── Available records ──

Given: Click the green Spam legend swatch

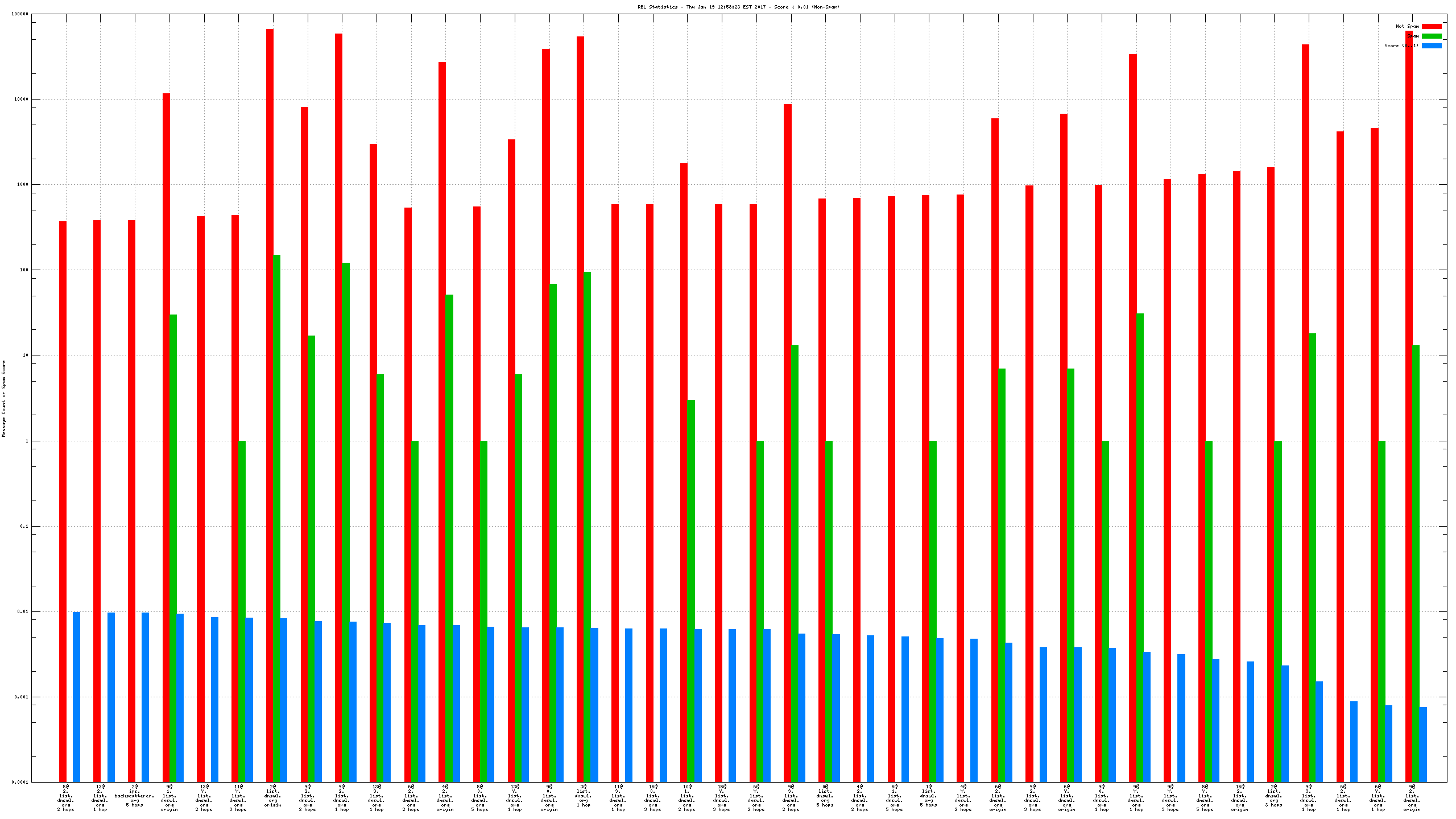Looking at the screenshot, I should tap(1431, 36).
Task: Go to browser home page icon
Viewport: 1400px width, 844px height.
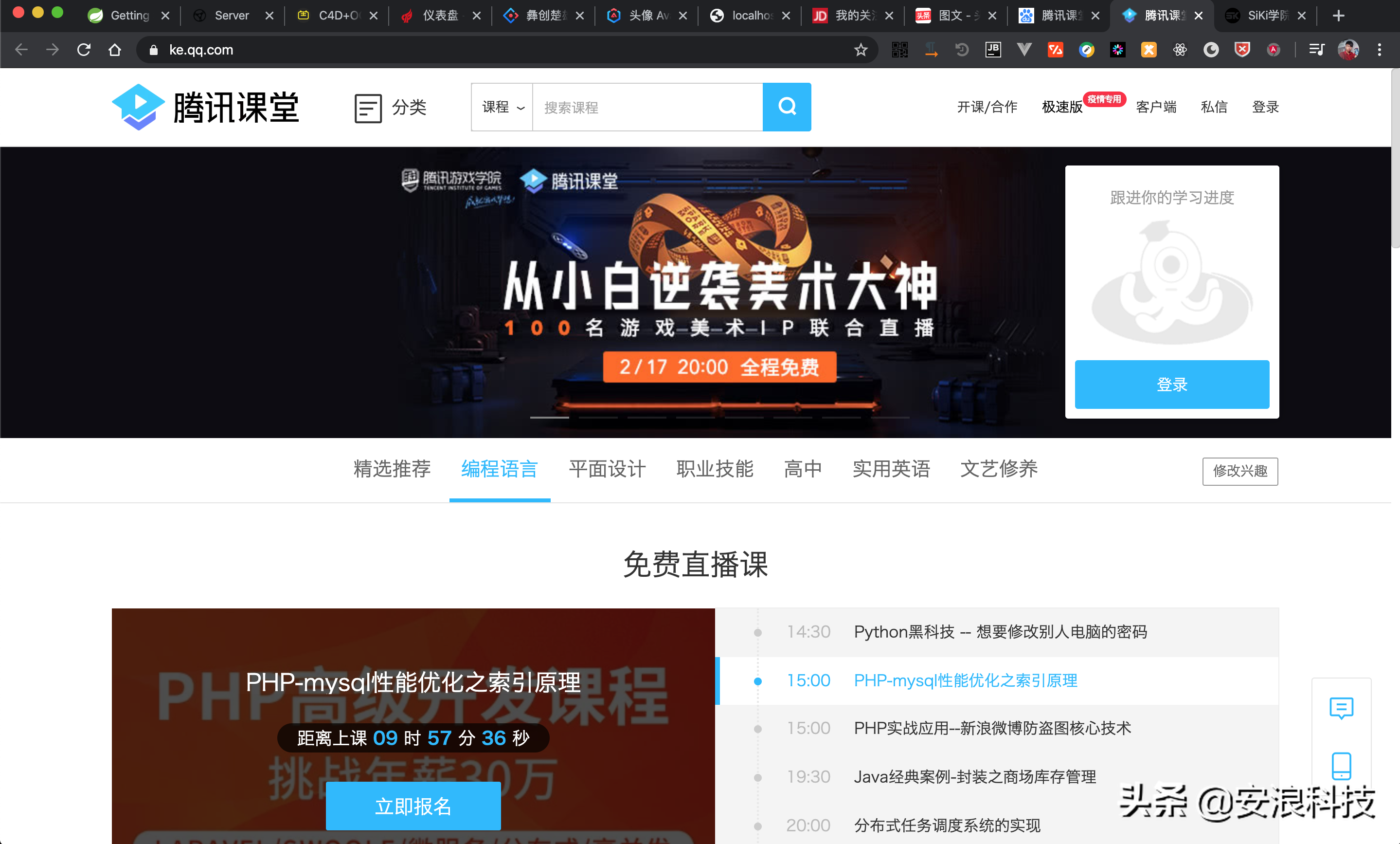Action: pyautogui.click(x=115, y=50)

───
── Available records ──

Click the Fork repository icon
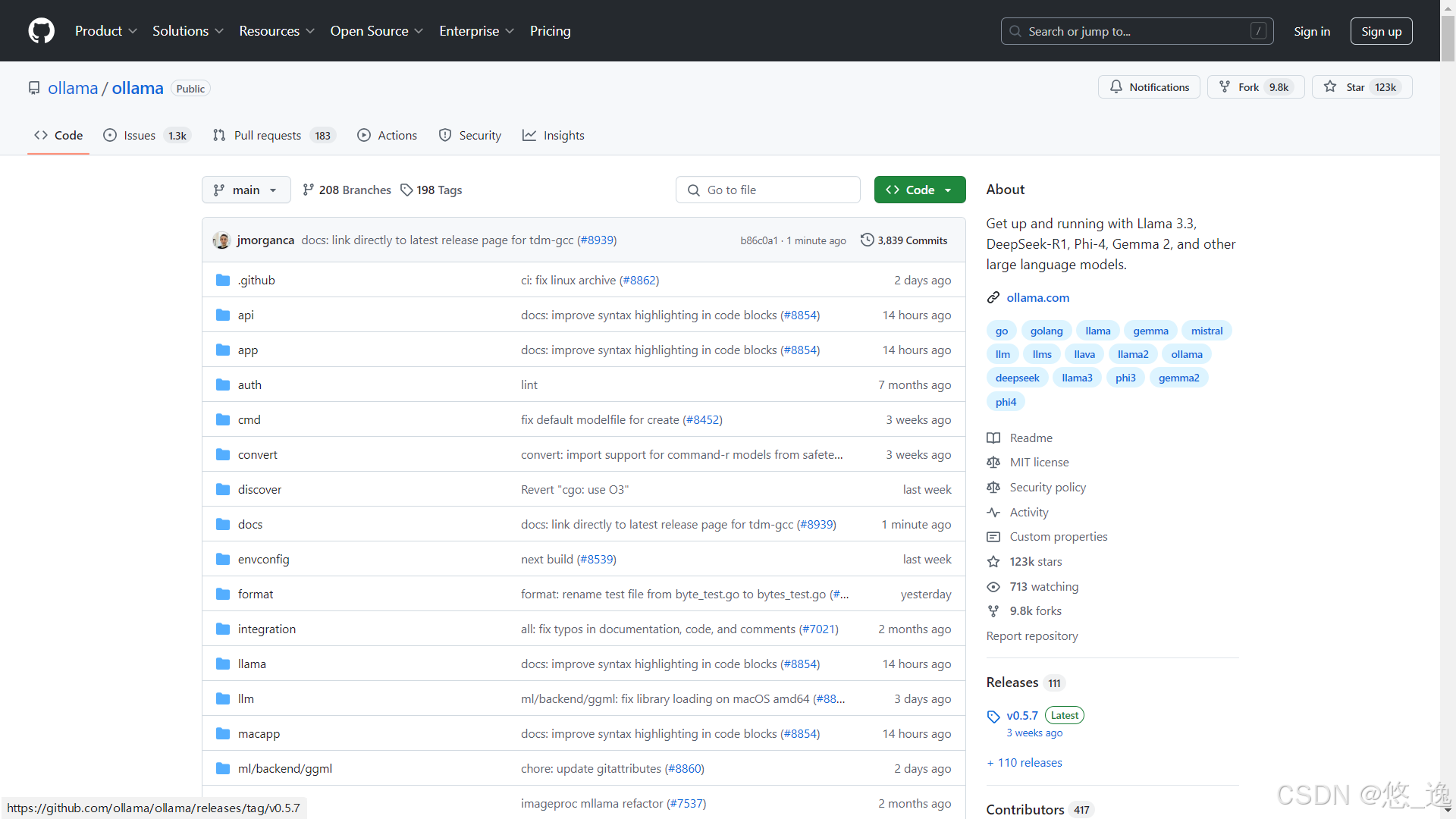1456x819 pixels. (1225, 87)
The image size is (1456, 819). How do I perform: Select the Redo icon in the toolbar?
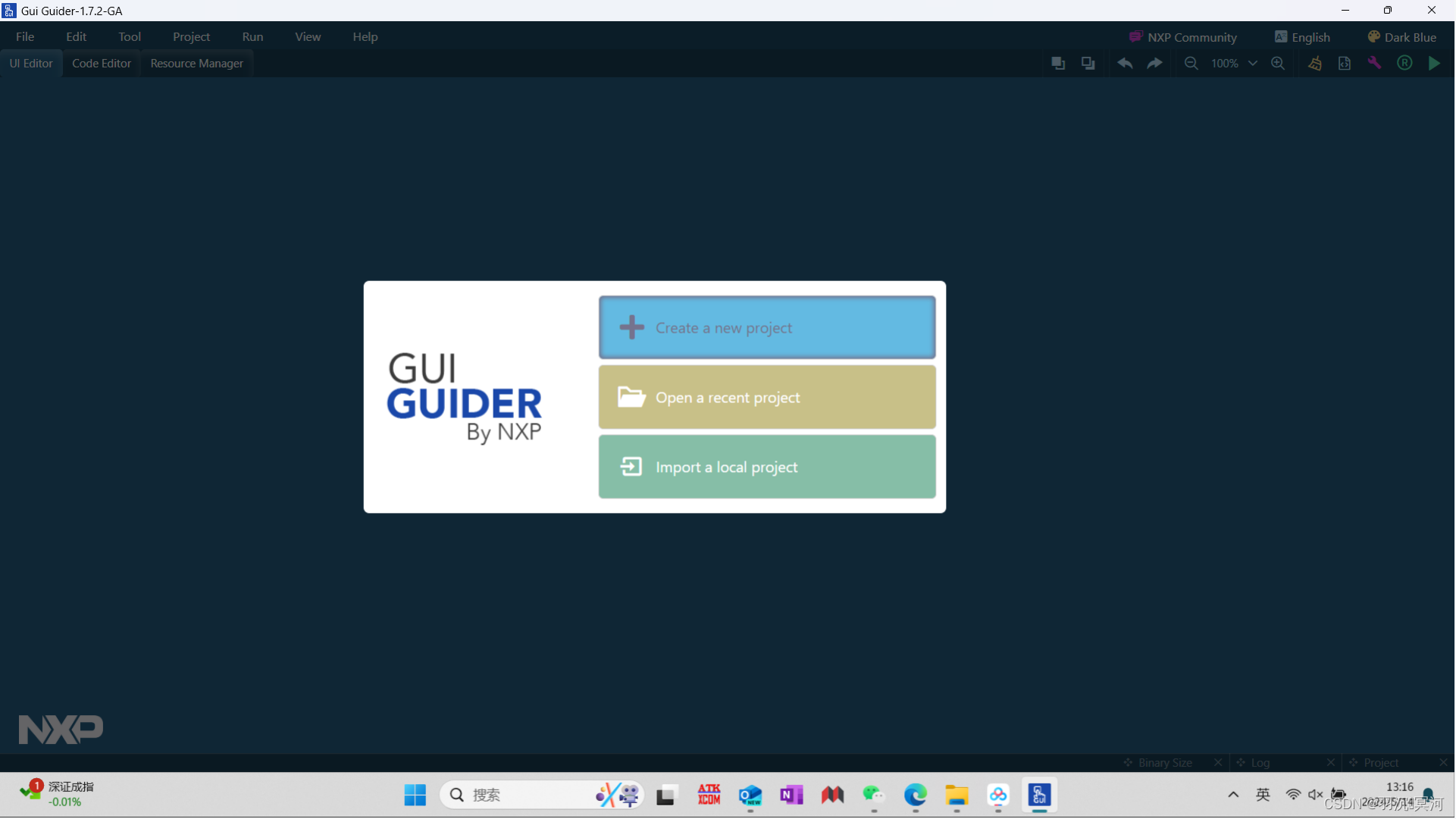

───
── Available records ──

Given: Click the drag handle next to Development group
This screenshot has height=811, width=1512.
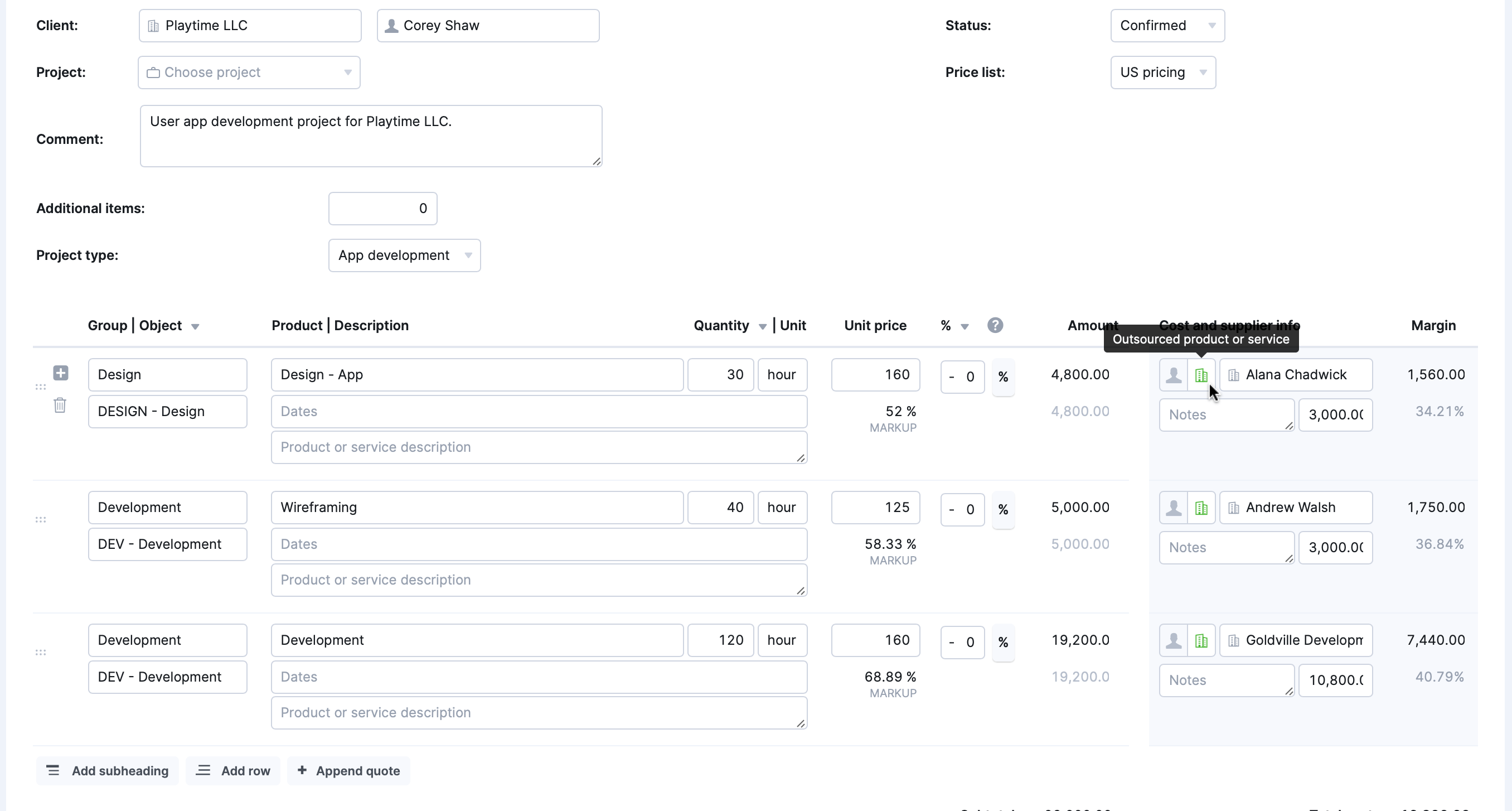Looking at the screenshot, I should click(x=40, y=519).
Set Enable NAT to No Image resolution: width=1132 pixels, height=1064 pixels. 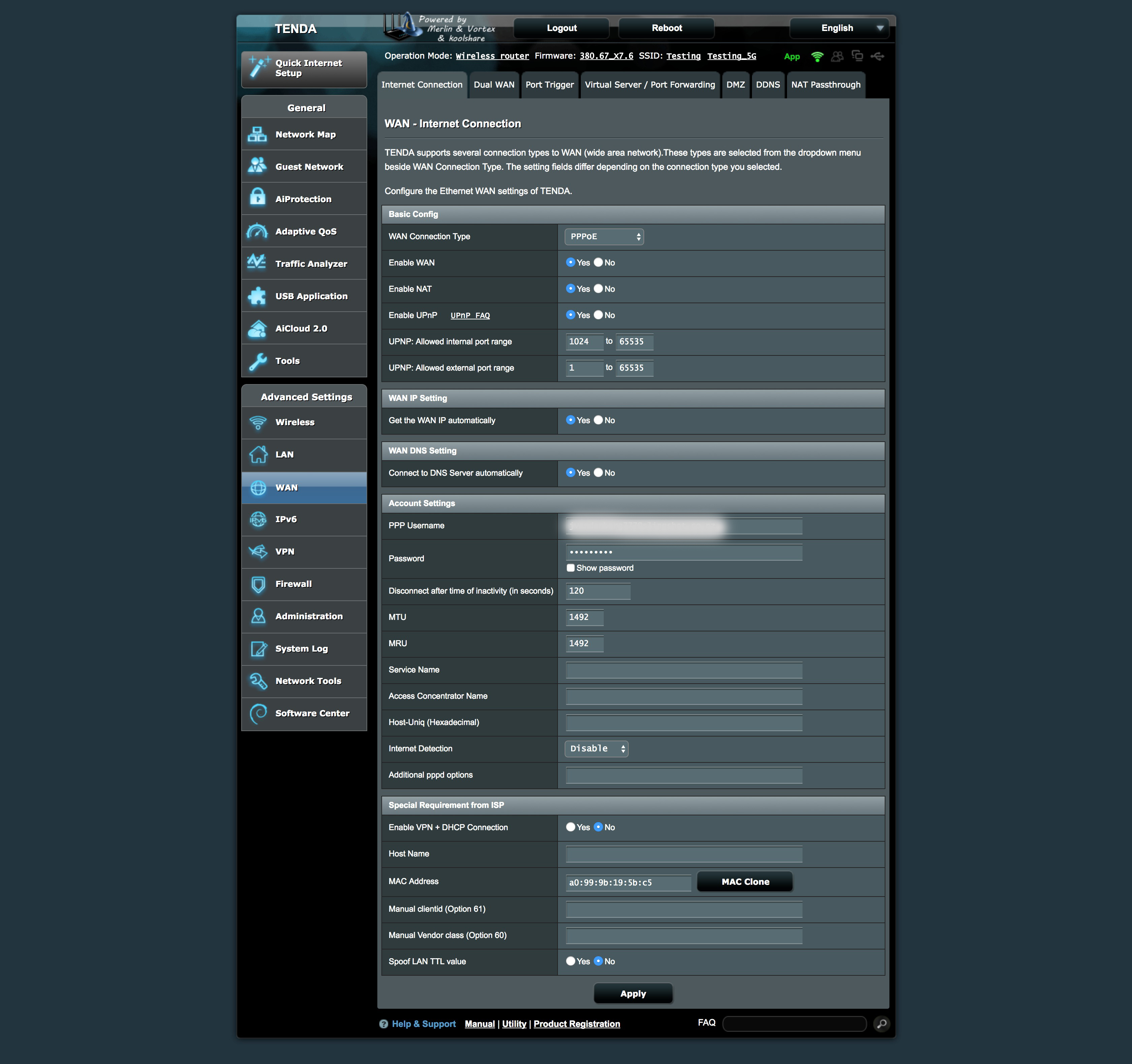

───

Required action: Exactly the lines starting at the one above with "This screenshot has height=811, width=1512." and ending at the one with "Set Enable NAT" should be printed, and nothing else. Omit the pictures.

Result of the task:
This screenshot has height=811, width=1512.
Looking at the screenshot, I should click(x=40, y=519).
Set Enable NAT to No Image resolution: width=1132 pixels, height=1064 pixels. 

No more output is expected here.